INSTRUCTIONS FOR THE TASK —
Could you write the entries out again, exactly as they appear?

MATERIAL TO PROCESS —
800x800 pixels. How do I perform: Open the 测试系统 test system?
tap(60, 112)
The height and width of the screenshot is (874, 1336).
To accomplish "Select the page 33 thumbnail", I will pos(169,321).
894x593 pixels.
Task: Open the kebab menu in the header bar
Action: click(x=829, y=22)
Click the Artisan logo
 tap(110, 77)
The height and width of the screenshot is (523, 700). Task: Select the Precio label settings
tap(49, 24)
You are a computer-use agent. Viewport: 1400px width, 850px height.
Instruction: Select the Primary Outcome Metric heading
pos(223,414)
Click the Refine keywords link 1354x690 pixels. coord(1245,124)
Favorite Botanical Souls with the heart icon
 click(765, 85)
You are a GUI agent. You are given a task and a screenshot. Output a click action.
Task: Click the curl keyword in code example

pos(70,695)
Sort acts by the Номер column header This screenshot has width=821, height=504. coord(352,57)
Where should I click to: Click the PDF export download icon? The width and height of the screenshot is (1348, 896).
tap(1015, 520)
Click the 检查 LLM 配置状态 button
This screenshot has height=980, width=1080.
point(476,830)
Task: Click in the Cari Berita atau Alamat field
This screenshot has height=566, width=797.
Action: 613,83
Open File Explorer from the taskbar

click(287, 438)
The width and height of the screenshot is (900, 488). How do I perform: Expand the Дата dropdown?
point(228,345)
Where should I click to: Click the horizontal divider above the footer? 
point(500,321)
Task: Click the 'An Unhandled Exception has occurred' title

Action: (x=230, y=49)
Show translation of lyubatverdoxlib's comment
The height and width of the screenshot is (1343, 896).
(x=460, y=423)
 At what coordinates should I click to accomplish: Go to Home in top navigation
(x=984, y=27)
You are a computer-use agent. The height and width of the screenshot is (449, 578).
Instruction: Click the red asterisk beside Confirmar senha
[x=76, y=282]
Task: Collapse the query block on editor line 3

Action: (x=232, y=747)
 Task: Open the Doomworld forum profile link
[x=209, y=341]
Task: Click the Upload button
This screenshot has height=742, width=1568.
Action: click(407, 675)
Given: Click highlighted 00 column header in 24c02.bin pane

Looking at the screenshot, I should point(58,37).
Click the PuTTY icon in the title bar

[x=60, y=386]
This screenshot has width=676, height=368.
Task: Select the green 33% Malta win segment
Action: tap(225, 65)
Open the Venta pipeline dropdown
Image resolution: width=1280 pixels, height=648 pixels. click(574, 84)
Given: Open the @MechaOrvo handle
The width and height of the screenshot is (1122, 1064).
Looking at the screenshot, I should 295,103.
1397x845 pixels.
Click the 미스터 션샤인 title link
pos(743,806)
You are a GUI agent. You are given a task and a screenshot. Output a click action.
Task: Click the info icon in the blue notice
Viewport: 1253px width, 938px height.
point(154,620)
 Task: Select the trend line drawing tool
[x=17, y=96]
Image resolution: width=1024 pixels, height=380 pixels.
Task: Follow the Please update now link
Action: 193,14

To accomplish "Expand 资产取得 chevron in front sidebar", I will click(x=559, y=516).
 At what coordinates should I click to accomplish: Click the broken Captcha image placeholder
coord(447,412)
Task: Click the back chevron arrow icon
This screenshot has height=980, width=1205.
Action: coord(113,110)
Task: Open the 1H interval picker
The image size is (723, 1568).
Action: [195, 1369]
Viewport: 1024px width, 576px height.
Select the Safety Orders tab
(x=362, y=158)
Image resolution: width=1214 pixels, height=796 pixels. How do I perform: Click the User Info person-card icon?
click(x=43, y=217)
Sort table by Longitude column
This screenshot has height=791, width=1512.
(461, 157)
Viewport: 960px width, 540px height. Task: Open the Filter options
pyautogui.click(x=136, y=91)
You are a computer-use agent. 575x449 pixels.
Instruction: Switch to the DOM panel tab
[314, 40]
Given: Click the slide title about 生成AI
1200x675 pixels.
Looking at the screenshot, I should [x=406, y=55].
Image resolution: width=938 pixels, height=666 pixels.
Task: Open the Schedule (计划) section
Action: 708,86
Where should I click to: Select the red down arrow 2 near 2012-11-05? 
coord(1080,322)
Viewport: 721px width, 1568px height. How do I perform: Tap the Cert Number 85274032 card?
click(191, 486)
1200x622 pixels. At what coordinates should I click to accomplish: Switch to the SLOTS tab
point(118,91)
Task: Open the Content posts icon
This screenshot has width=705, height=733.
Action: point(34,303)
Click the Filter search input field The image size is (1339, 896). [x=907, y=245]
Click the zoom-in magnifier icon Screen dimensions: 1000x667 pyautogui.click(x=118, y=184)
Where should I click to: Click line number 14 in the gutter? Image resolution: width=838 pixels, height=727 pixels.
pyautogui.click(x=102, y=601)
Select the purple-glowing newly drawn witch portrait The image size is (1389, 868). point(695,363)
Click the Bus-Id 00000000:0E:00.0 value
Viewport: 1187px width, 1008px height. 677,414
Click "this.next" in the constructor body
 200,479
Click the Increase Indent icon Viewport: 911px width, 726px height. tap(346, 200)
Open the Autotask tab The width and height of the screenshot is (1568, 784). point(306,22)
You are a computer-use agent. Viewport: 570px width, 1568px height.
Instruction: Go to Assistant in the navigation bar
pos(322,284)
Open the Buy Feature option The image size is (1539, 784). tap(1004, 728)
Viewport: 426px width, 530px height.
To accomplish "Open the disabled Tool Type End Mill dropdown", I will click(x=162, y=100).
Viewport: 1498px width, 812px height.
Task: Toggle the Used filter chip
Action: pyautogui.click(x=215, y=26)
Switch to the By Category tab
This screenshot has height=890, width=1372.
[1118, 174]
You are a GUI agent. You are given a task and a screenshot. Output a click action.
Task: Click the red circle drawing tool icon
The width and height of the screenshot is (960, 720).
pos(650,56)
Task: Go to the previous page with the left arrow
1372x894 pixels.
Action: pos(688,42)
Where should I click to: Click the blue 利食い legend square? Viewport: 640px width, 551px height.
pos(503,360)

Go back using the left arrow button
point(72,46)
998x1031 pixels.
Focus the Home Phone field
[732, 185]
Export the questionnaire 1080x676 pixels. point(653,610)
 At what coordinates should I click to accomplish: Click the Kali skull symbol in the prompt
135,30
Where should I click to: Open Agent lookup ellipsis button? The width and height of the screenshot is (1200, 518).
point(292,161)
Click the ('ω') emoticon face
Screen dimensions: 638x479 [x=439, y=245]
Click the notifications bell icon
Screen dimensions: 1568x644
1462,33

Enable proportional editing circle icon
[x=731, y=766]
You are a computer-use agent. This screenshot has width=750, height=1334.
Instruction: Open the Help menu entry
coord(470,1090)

OUTPUT OF THE TASK —
800x800 pixels. How do I perform: Open the 测试系统 test system?
tap(60, 112)
The height and width of the screenshot is (874, 1336).
To accomplish "Select the page 33 thumbnail", I will pos(169,321).
894x593 pixels.
Task: Open the kebab menu in the header bar
Action: click(x=829, y=22)
Click the Artisan logo
 tap(110, 77)
The height and width of the screenshot is (523, 700). Task: Select the Precio label settings
tap(49, 24)
You are a computer-use agent. Viewport: 1400px width, 850px height.
Instruction: Select the Primary Outcome Metric heading
pos(223,414)
Click the Refine keywords link 1354x690 pixels. coord(1245,124)
Favorite Botanical Souls with the heart icon
 click(765, 85)
You are a GUI agent. You are given a task and a screenshot. Output a click action.
Task: Click the curl keyword in code example

pos(70,695)
Sort acts by the Номер column header This screenshot has width=821, height=504. coord(352,57)
Where should I click to: Click the PDF export download icon? The width and height of the screenshot is (1348, 896).
tap(1015, 520)
Click the 检查 LLM 配置状态 button
This screenshot has height=980, width=1080.
point(476,830)
Task: Click in the Cari Berita atau Alamat field
This screenshot has height=566, width=797.
Action: 613,83
Open File Explorer from the taskbar

click(287, 438)
The width and height of the screenshot is (900, 488). How do I perform: Expand the Дата dropdown?
point(228,345)
Where should I click to: Click the horizontal divider above the footer? 
point(500,321)
Task: Click the 'An Unhandled Exception has occurred' title

Action: (x=230, y=49)
Show translation of lyubatverdoxlib's comment
The height and width of the screenshot is (1343, 896).
(x=460, y=423)
 At what coordinates should I click to accomplish: Go to Home in top navigation
(x=984, y=27)
You are a computer-use agent. The height and width of the screenshot is (449, 578).
Instruction: Click the red asterisk beside Confirmar senha
[x=76, y=282]
Task: Collapse the query block on editor line 3

Action: (x=232, y=747)
 Task: Open the Doomworld forum profile link
[x=209, y=341]
Task: Click the Upload button
This screenshot has height=742, width=1568.
Action: click(407, 675)
Given: Click highlighted 00 column header in 24c02.bin pane

Looking at the screenshot, I should point(58,37).
Click the PuTTY icon in the title bar

[x=60, y=386]
This screenshot has width=676, height=368.
Task: Select the green 33% Malta win segment
Action: tap(225, 65)
Open the Venta pipeline dropdown
Image resolution: width=1280 pixels, height=648 pixels. click(574, 84)
Given: Open the @MechaOrvo handle
The width and height of the screenshot is (1122, 1064).
Looking at the screenshot, I should 295,103.
1397x845 pixels.
Click the 미스터 션샤인 title link
pos(743,806)
You are a GUI agent. You are given a task and a screenshot. Output a click action.
Task: Click the info icon in the blue notice
Viewport: 1253px width, 938px height.
point(154,620)
 Task: Select the trend line drawing tool
[x=17, y=96]
Image resolution: width=1024 pixels, height=380 pixels.
Task: Follow the Please update now link
Action: 193,14

To accomplish "Expand 资产取得 chevron in front sidebar", I will click(x=559, y=516).
 At what coordinates should I click to accomplish: Click the broken Captcha image placeholder
coord(447,412)
Task: Click the back chevron arrow icon
This screenshot has height=980, width=1205.
Action: coord(113,110)
Task: Open the 1H interval picker
The image size is (723, 1568).
Action: [195, 1369]
Viewport: 1024px width, 576px height.
Select the Safety Orders tab
(x=362, y=158)
Image resolution: width=1214 pixels, height=796 pixels. How do I perform: Click the User Info person-card icon?
click(x=43, y=217)
Sort table by Longitude column
This screenshot has height=791, width=1512.
(461, 157)
Viewport: 960px width, 540px height. Task: Open the Filter options
pyautogui.click(x=136, y=91)
You are a computer-use agent. 575x449 pixels.
Instruction: Switch to the DOM panel tab
[314, 40]
Given: Click the slide title about 生成AI
1200x675 pixels.
Looking at the screenshot, I should [x=406, y=55].
Image resolution: width=938 pixels, height=666 pixels.
Task: Open the Schedule (计划) section
Action: 708,86
Where should I click to: Select the red down arrow 2 near 2012-11-05? 
coord(1080,322)
Viewport: 721px width, 1568px height. How do I perform: Tap the Cert Number 85274032 card?
click(191, 486)
1200x622 pixels. At what coordinates should I click to accomplish: Switch to the SLOTS tab
point(118,91)
Task: Open the Content posts icon
This screenshot has width=705, height=733.
Action: point(34,303)
Click the Filter search input field The image size is (1339, 896). [x=907, y=245]
Click the zoom-in magnifier icon Screen dimensions: 1000x667 pyautogui.click(x=118, y=184)
Where should I click to: Click line number 14 in the gutter? Image resolution: width=838 pixels, height=727 pixels.
pyautogui.click(x=102, y=601)
Select the purple-glowing newly drawn witch portrait The image size is (1389, 868). point(695,363)
Click the Bus-Id 00000000:0E:00.0 value
Viewport: 1187px width, 1008px height. 677,414
Click "this.next" in the constructor body
 200,479
Click the Increase Indent icon Viewport: 911px width, 726px height. tap(346, 200)
Open the Autotask tab The width and height of the screenshot is (1568, 784). point(306,22)
You are a computer-use agent. Viewport: 570px width, 1568px height.
Instruction: Go to Assistant in the navigation bar
pos(322,284)
Open the Buy Feature option The image size is (1539, 784). tap(1004, 728)
Viewport: 426px width, 530px height.
To accomplish "Open the disabled Tool Type End Mill dropdown", I will click(x=162, y=100).
Viewport: 1498px width, 812px height.
Task: Toggle the Used filter chip
Action: pyautogui.click(x=215, y=26)
Switch to the By Category tab
This screenshot has height=890, width=1372.
[1118, 174]
You are a GUI agent. You are given a task and a screenshot. Output a click action.
Task: Click the red circle drawing tool icon
The width and height of the screenshot is (960, 720).
pos(650,56)
Task: Go to the previous page with the left arrow
1372x894 pixels.
Action: pos(688,42)
Where should I click to: Click the blue 利食い legend square? Viewport: 640px width, 551px height.
pos(503,360)

Go back using the left arrow button
point(72,46)
998x1031 pixels.
Focus the Home Phone field
[732, 185]
Export the questionnaire 1080x676 pixels. point(653,610)
 At what coordinates should I click to accomplish: Click the Kali skull symbol in the prompt
135,30
Where should I click to: Open Agent lookup ellipsis button? The width and height of the screenshot is (1200, 518).
point(292,161)
Click the ('ω') emoticon face
Screen dimensions: 638x479 [x=439, y=245]
Click the notifications bell icon
Screen dimensions: 1568x644
1462,33

Enable proportional editing circle icon
[x=731, y=766]
You are a computer-use agent. This screenshot has width=750, height=1334.
Instruction: Open the Help menu entry
coord(470,1090)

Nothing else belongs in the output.